Rumiyah ingat setelah dipukuli Bibi Khanum, Maryam, kakak Laila mengantarnya pulang sambil tertatih-tatih. Ibunya langsung memukul pantatnya begitu tahu duduk permasalahannya. Walau setelah itu ibunya memandangnya dengan rasa kasihan, lalu memeluknya. Disingkapnya celana Rumiyah, dan diperiksanya bilur-bilur merah bekas pukulan rotan di betisnya. Shafiyya menghela napas.
"Baru saja kutinggal sehari kau sudah membuat masalah. Rumiyah, sudah kubilang jangan ajak Nona Laila melakukan hal yang aneh-aneh. Lihat hasil dari kelakuanmu. Tengkurap di situ, ibu akan mengambilkan obat untukmu," ucap Shafiyya.
Rumiyah hanya diam saja tak mendebat, dia memandang ibunya. Perempuan yang baik itu menghilang dari balik tirai, lalu masuk ke dalam kamar lagi membawa obat oles dalam botol keramik.
"Tahan, jangan merengek," ucap ibunya.
Rumiyah mengangguk. Menahan sakit sambil meringis kesakitan. Tak ada keluh mengaduh dari bibirnya. Air matanya mengembun, memerahkan matanya, tapi dia harus tahan semua kepedihan yang dia terima.
"Maafkan ibu. Ibu sudah memukulmu. Kau tahu Nona Laila lemah. Jika terjadi apa-apa dengan Nona Laila, keluarga kita juga takkan lepas dari hukuman. Ibu juga akan kehilangan pekerjaan. Tuan Nashruddin sangat menyayangi Nona Muda. Ada baiknya kau tahu diri. Ada baiknya kau dipukul Bibi Khanum, sebagai pelajaran agar kau tahu batasan," omel Shafiyya dengan suara yang rendah.

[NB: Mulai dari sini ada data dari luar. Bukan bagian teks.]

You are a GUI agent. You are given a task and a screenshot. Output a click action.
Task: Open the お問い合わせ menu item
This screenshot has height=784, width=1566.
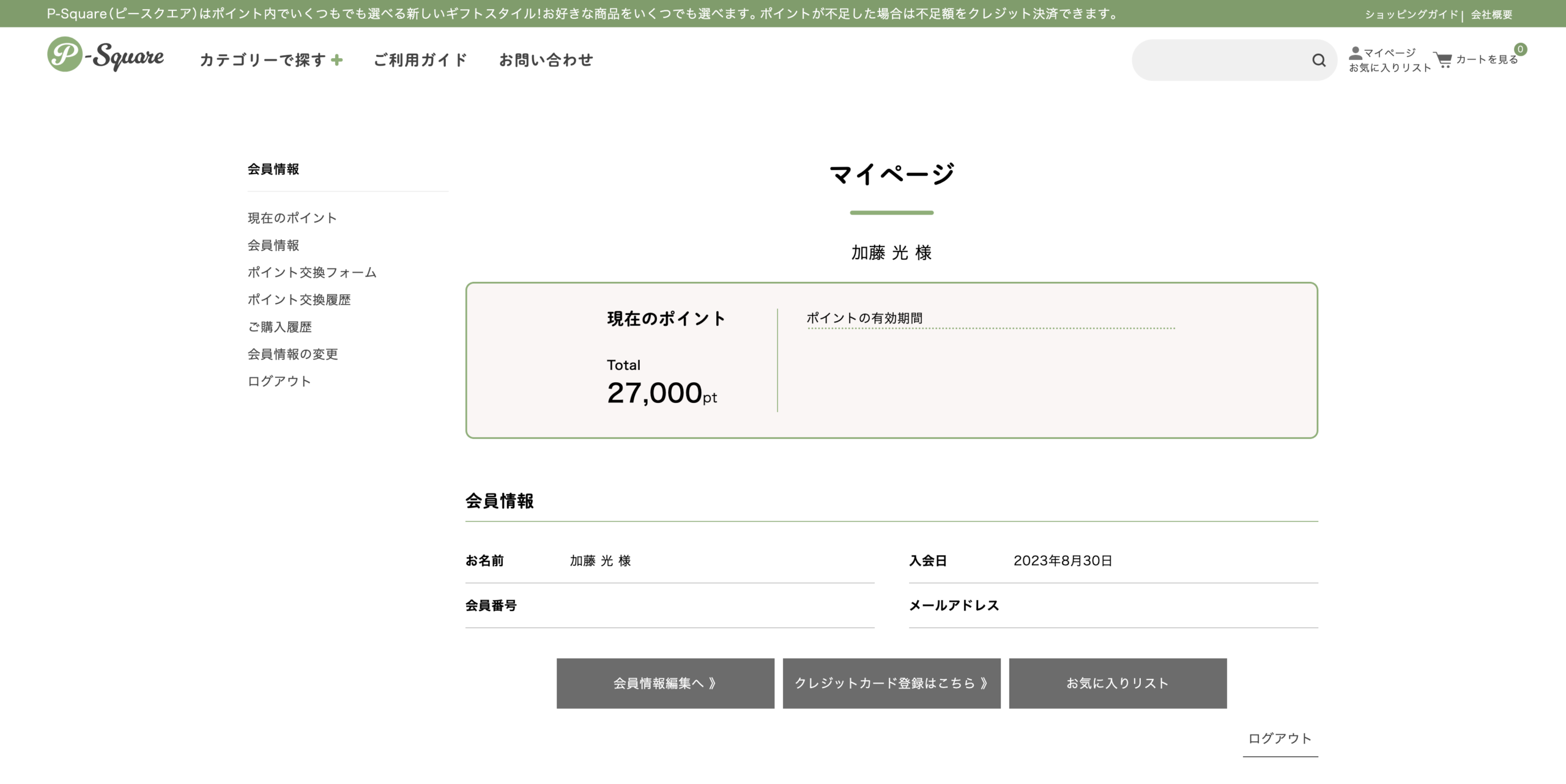pyautogui.click(x=546, y=60)
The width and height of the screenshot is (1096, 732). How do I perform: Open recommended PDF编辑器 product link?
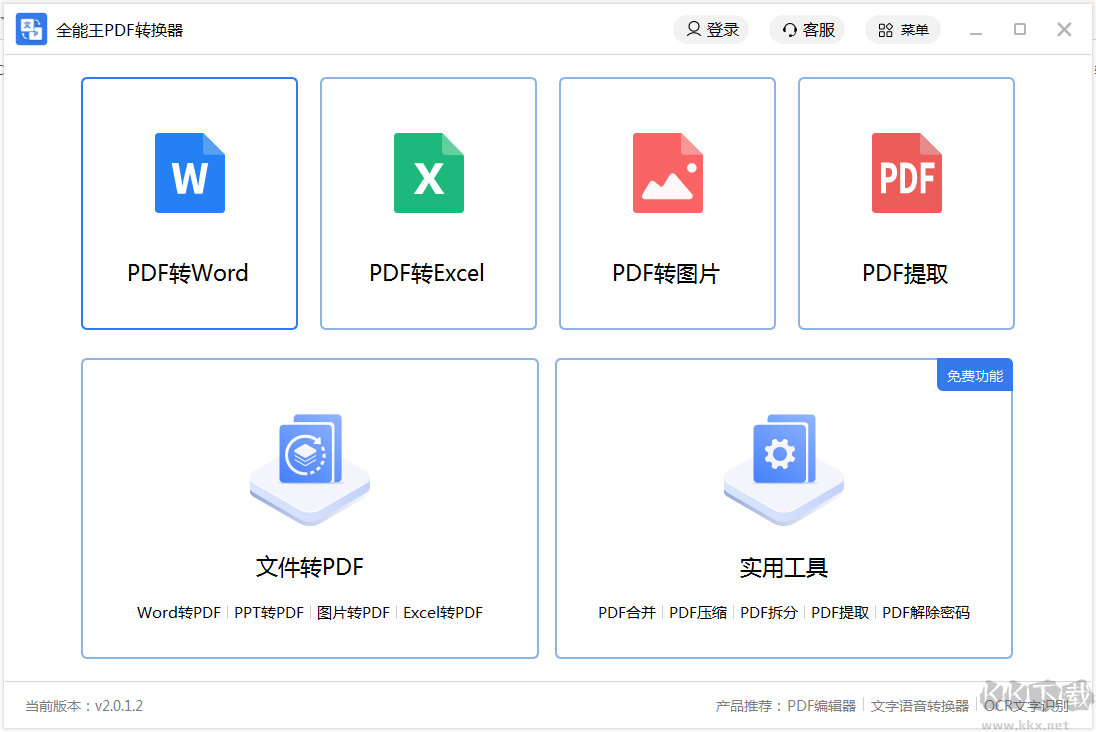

"Nona Laila ingin tahu dunia luar ibu. Aku tak sampai hati menolak keinginannya. Aku tahu dia sering sakit-sakitan. Mana bisa aku menolak keinginannya untuk melihat dunia di luar benteng," ucap Rumiyah mengeluarkan uneg-uneg di hatinya.
"Kau harus tahu batasan. Paham!" cetus Shafiyya.
"Ya, aku tahu aku salah," ucap Rumiyah.
"Bagus kalau kau tahu," ujar Shafiyya, "jangan diulangi lagi," lanjut Shafiyya.
Rumiyah mengangguk, sambil masih meringis menahan pedih di betisnya. Setelah diobati, Rumiyah duduk dihadapan ibunya. Shafiyya menatap Rumiyah, lalu memeluknya.
Setiap hari Rumiyah bangun sebelum subuh, membantu ibunya menyalakan tungku, lalu sholat. Setelah sarapan roti gandum kasar, ibunya akan memandikannya dengan air hangat, memasangkan baju, lalu menyisir rambutnya yang berwarna hitam panjang, menganyam, lalu mengikatnya.
***
Siang itu, seperti biasa, setelah membantu keperluan Nona Laila, Rumiyah membersihkan kandang kuda. Dia masuk ke dalam kandang yang dibangun dari bebatuan kokoh. Diedarkannya pandangannya ke arah kandang-kandang kuda yang kosong, karena semua dibawa keluar oleh para pelatih. Ada sepuluh sekat ruang yang harus dibersihkannya.
KAMU SEDANG MEMBACA
RUMIYAH (Senja Turun Di Kota Samarkand)
Historical FictionNovel Pemenang Naskah Terbaik ke III Event ASKS Banjarmasin 2023, Kalimantan Selatan Rumiyah hidup dan besar di Samarkand yang saat itu di bawah kekuasaan Dinasti Khawarizm, negara vassal kekhilafahan Abbasiyyah akhir. Dia bersahabat dengan teman-te...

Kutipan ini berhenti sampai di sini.